> _PASAJE SELECCIONADO_:
En un contexto socioeconómico inusualmente adverso, dos instituciones informales de la política argentina reciente, las PASO y el vicepresidencialismo, se juntaron para hacer eclosión.

Por un lado, las PASO: nuestras primarias, pensadas para seleccionar candidatos y democratizar partidos, tienen el problema de que generan burbujas de resultados antes de la elección real. Le pasó a Mauricio Macri en 2019 y al Frente de Todos en 2021. Las PASO adelantan los tiempos. Esta vez, otra vez más, crearon un clima de gran derrota pese a que la elección aún no sucedió. Tan contundente fue ese clima que los protagonistas de la política comenzaron, ya en septiembre, a operar sobre la base de las expectativas de lo que supuestamente sucederá en noviembre.

Por el otro, el vicepresidencialismo: el modelo informal creado a partir de 2019 por el Frente de Todos, según el cual el socio principal de la coalición ocupa la vicepresidencia y el minoritario la presidencia, demostró su severa disfuncionalidad.

> _LÍNEAS MOSTRADAS_:

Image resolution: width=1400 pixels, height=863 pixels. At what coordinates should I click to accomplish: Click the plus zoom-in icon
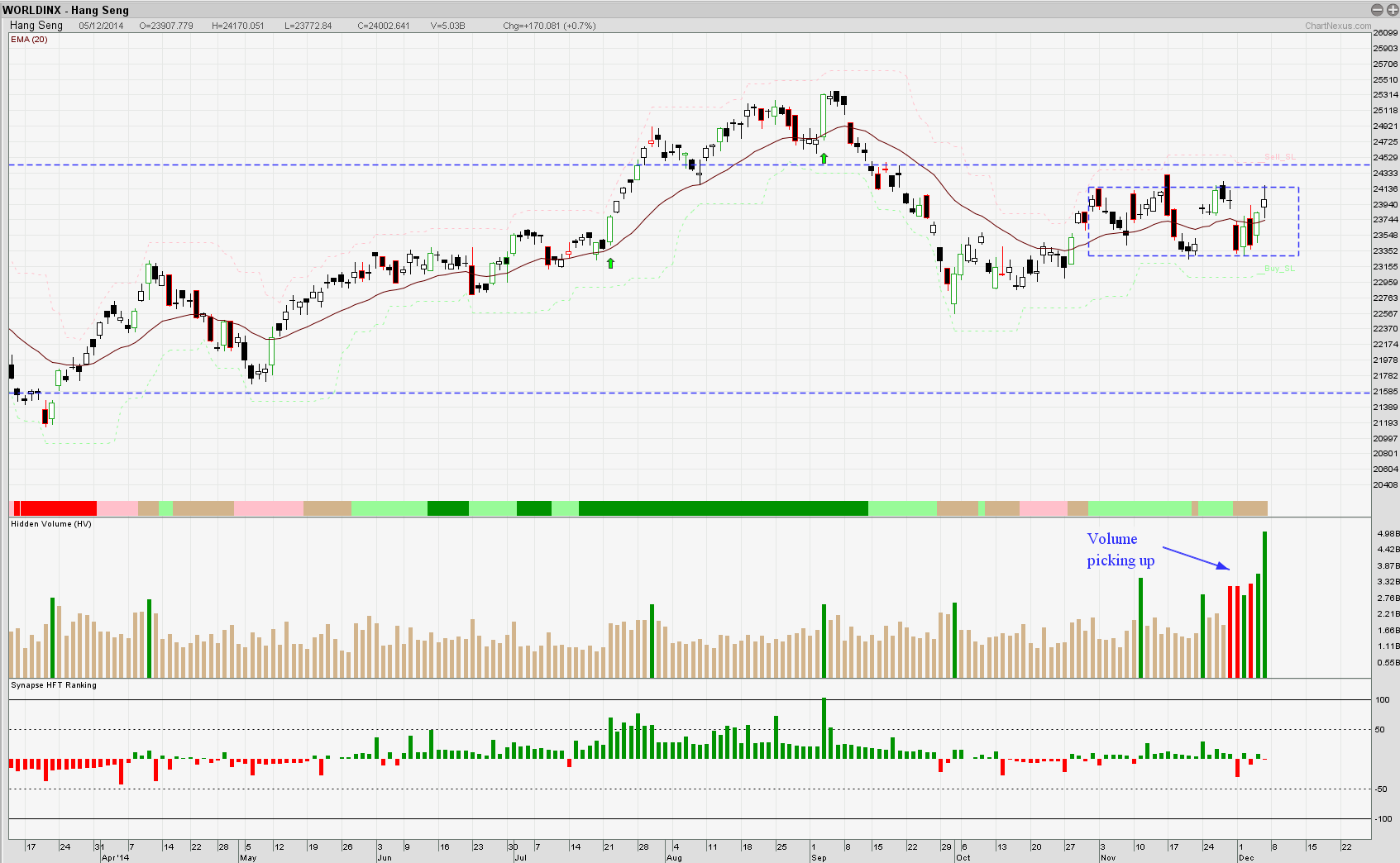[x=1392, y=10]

* * *

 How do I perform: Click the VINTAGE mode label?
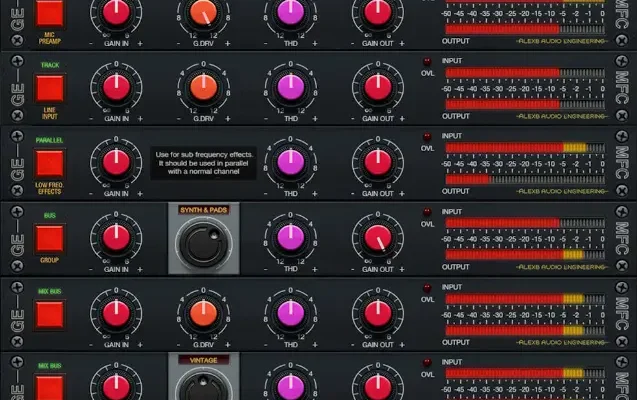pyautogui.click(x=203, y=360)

> _CONSIGNA_: Por favor, transcribe del pasaje sobre las PASO y el vicepresidencialismo todo lo que va desde "Por un lado, las" hasta "sucederá en noviembre.", sin cambiar nada.

> _PROBLEMA RESUELTO_:
Por un lado, las PASO: nuestras primarias, pensadas para seleccionar candidatos y democratizar partidos, tienen el problema de que generan burbujas de resultados antes de la elección real. Le pasó a Mauricio Macri en 2019 y al Frente de Todos en 2021. Las PASO adelantan los tiempos. Esta vez, otra vez más, crearon un clima de gran derrota pese a que la elección aún no sucedió. Tan contundente fue ese clima que los protagonistas de la política comenzaron, ya en septiembre, a operar sobre la base de las expectativas de lo que supuestamente sucederá en noviembre.